# [Stored records]
▽
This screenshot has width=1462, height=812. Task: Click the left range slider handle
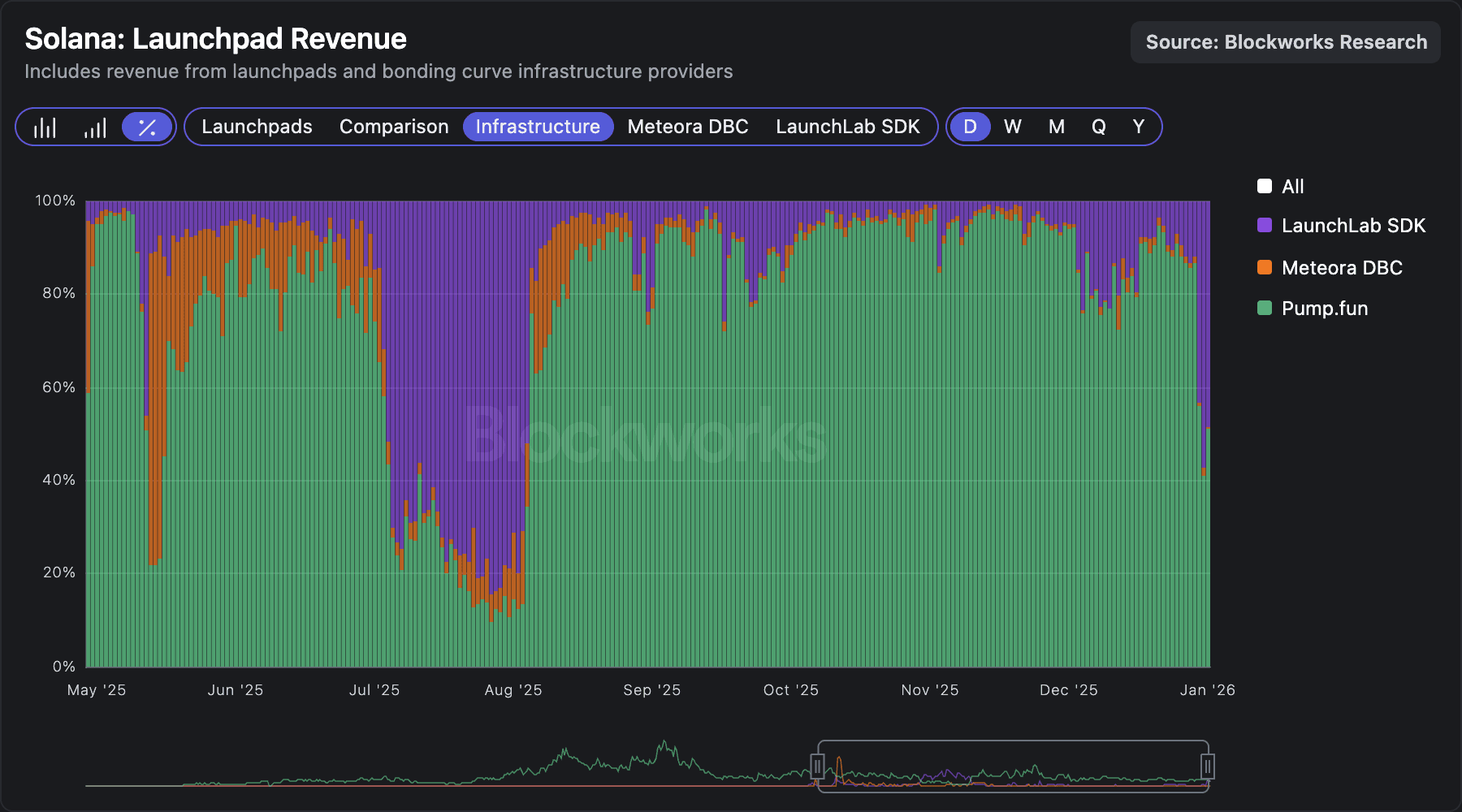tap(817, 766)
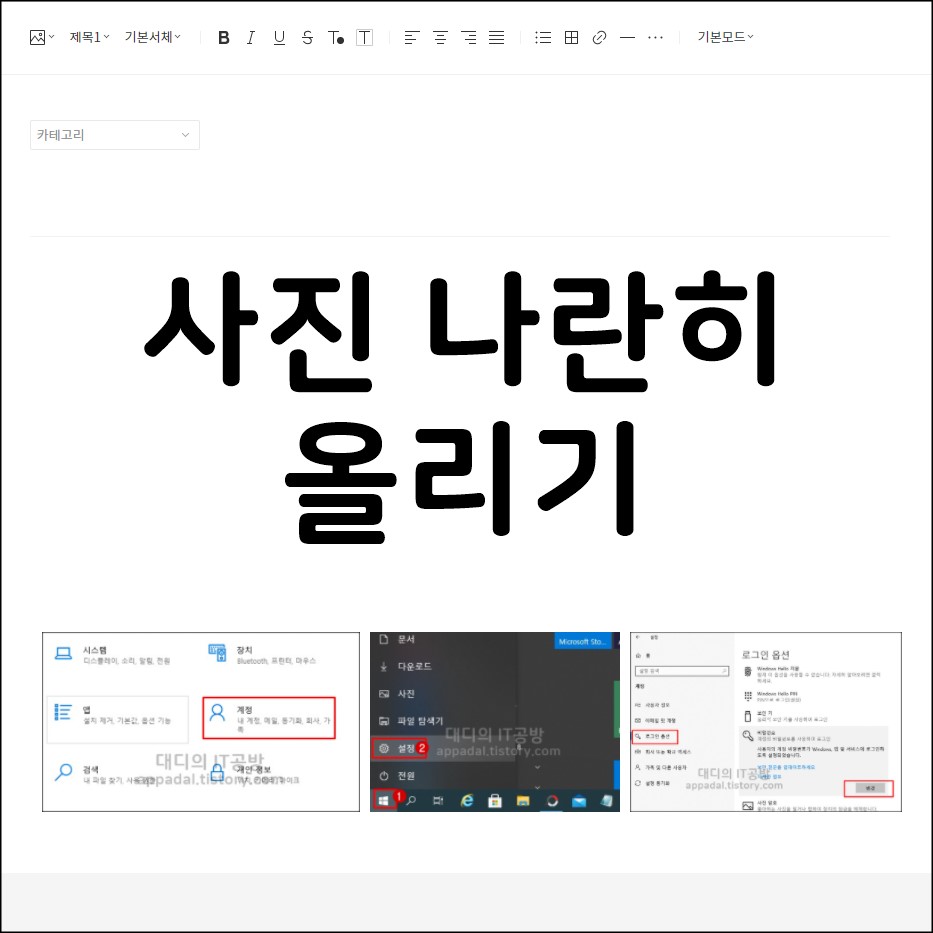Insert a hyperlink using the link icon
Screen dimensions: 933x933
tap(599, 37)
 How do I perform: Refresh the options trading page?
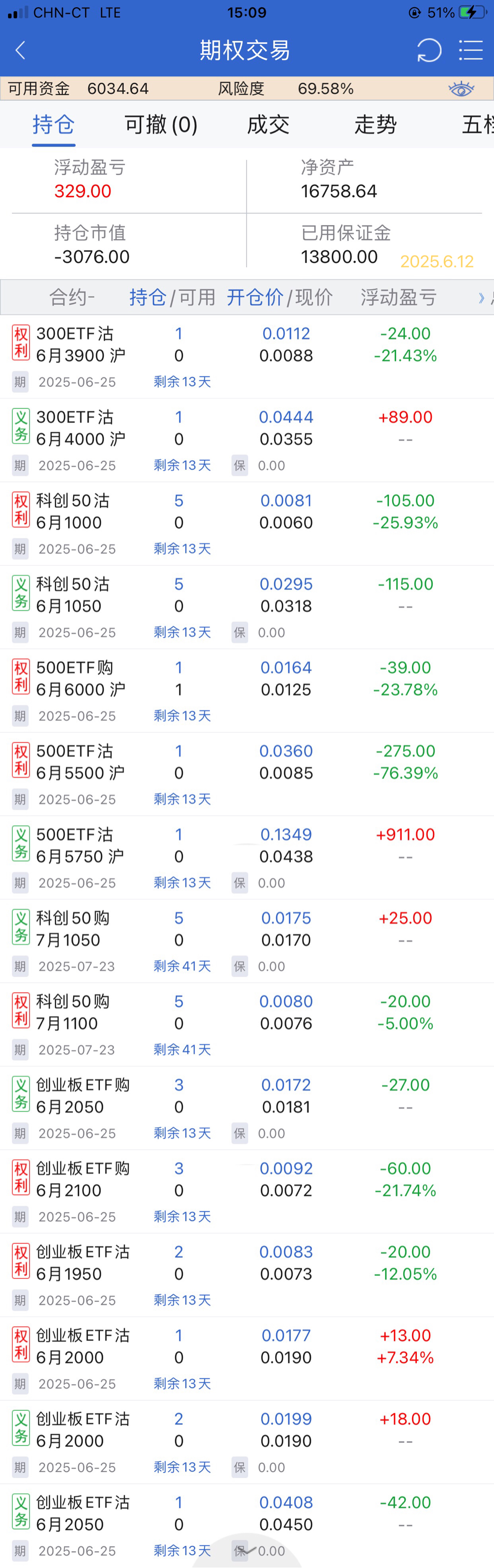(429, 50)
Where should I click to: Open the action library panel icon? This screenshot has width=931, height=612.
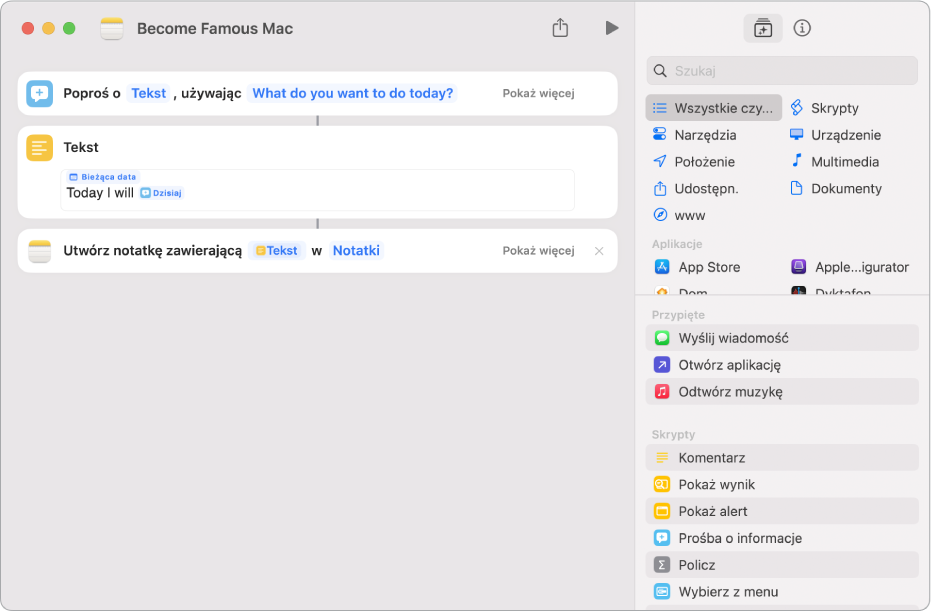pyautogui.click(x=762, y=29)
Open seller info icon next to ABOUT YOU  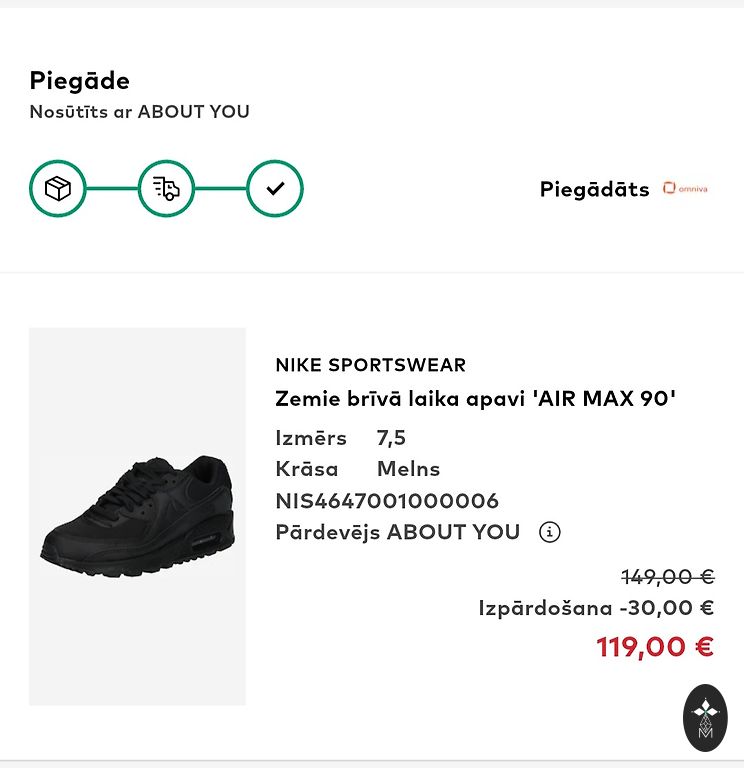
△
# [Task goal]
Print the records again exactly, pictures excluded.

# [Expected answer]
This screenshot has width=1462, height=812. Task: Click the left range slider handle
tap(817, 766)
Insert a hyperlink using the link icon
Screen dimensions: 933x933
tap(599, 37)
 How do I perform: Refresh the options trading page?
(429, 50)
Where should I click to: Open the action library panel icon? This screenshot has width=931, height=612.
pyautogui.click(x=762, y=29)
Open seller info icon next to ABOUT YOU  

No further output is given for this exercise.